*BAGIAN TEKS*:
※

Mti-Omnibuslaw-2
Mti-Omnibuslaw-2
Dewan Perwakilan Rakyat (“DPR”) sedang melakukan giat giatnya untuk merapihkan tatanan peraturan perundang undangan yang ada di
Indonesia karena dinilai sudah terlalu banyak, dan saling tumpeng tindih. Salah satu usaha pemerintah adalah merancang sebuah draft
Rancangan Undang Undang Cipta Lapangan Kerja (“RUU CIPTA KERJA”) yang akan menjadi payung hukum dari beberapa sektor usaha. Selain
itu RUU CIPTA KERJA juga bertujuan untuk memberikan serangkaian kebijakan dan tindakan yang komprehensif dan strategis untuk
menciptakan lebih banyak peluang kerja bagi pekerja Indonesia dan diharapkan akan membangun kesejahteraan yang lebih baik untuk
masyarakat di Indonesia secara umum.
Sejak diajukan pada tanggal 12 Februari 2020, RUU Cipta Kerja mendapat banyak kecaman dari berbagai pihak terutama kaum buruh yang
merasa paling dirugikan karena dinilai RUU Cipta Kerja sangat berpihak kepada pemberi kerja atau investor. Banyak pekerja buruh yang
merasa hak haknya yang sebelumnya diatur dalam UU No. 13 Tahun 2003 tentang Ketenagakerjaan (“UU NAKER”) akan dipangkas jika RUU
CIPTA KERJA diberlakukan, salah satu peraturan didalamnya yang dinilai akan merugikan kaum pekerja buruh adalah pemberi kerja
diperbolehkan melakukan Pemutusan Hubungan Kerja (“PHK”) berdasarkan kesepakatan dengan pekerja, kecuali dengan alasan tertentu yang
belum dijelaskan lebih lanjut mengenai alasan tersebut dalm draft RUU CIPTA KERJA.
Pada bagian selanjutnya RUU CIPTA KERJA juga mengatur mengenai penyederhanaan perizinan berusaha sektor serta kemudahan dan
persyaratan investasi di dalam Pasal 27, pada pasal tersebut terdapat 15 sektor yang perizinan berusahanya diatur dalam RUU ini, salah
satunya adalah sektor transportasi. Perubahan peraturan dalam RUU CIPTA KERJA yang terjadi dalam sektor transportasi beririsan dengan
beberapa ketentuang peraturan perundang undangan sebelumnya yaitu Undang Undang Nomor 22 tahun 2009 tentang Lalu Lintas Angkutan
Jalan (“UU LLAJ”), Undang Undang Nomor 23 Tahun 2007 tentang Perkeretaapian (“UU KA”), Undang Undang Nomor 17 Tahun 2008 tentang
Pelayaran (“UU PELAYARAN”), dan Undang Undang Nomor 1 tahun 2009 tentang Penerbangan (“UU PENERBANGAN”). DPR bermaksud
dengan dilakukannya penghapusan dan perubahan ketentuan tersebut dapat memberikan kemudahan bagi masyarakat terutama pelaku
usaha dalam mendapatkan perizinan dan kemudahan persyaratan investasi di sektor transportasi.

※

*DATA TERKUMPUL*:
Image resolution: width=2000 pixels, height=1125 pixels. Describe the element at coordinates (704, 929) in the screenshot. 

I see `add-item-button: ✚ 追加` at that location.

※

*TUGAS*:
Apakah tiga pernyataan berikut sesuai dengan teks tentang RUU Cipta Kerja? Jawab ya atau tidak untuk masing-masing, lalu kutip kata-kata dari teks yang menentukan jawabannya.
1. RUU Cipta Kerja diajukan pada tanggal 12 Februari 2020.
2. Pasal 27 mengatur perizinan berusaha untuk 20 sektor.
3. RUU Cipta Kerja dinilai sangat berpihak kepada pemberi kerja atau investor.

*JAWABAN LATIHAN*:
1. Ya: "Sejak diajukan pada tanggal 12 Februari 2020"
2. Tidak: "pada pasal tersebut terdapat 15 sektor yang perizinan berusahanya diatur dalam RUU ini"
3. Ya: "dinilai RUU Cipta Kerja sangat berpihak kepada pemberi kerja atau investor"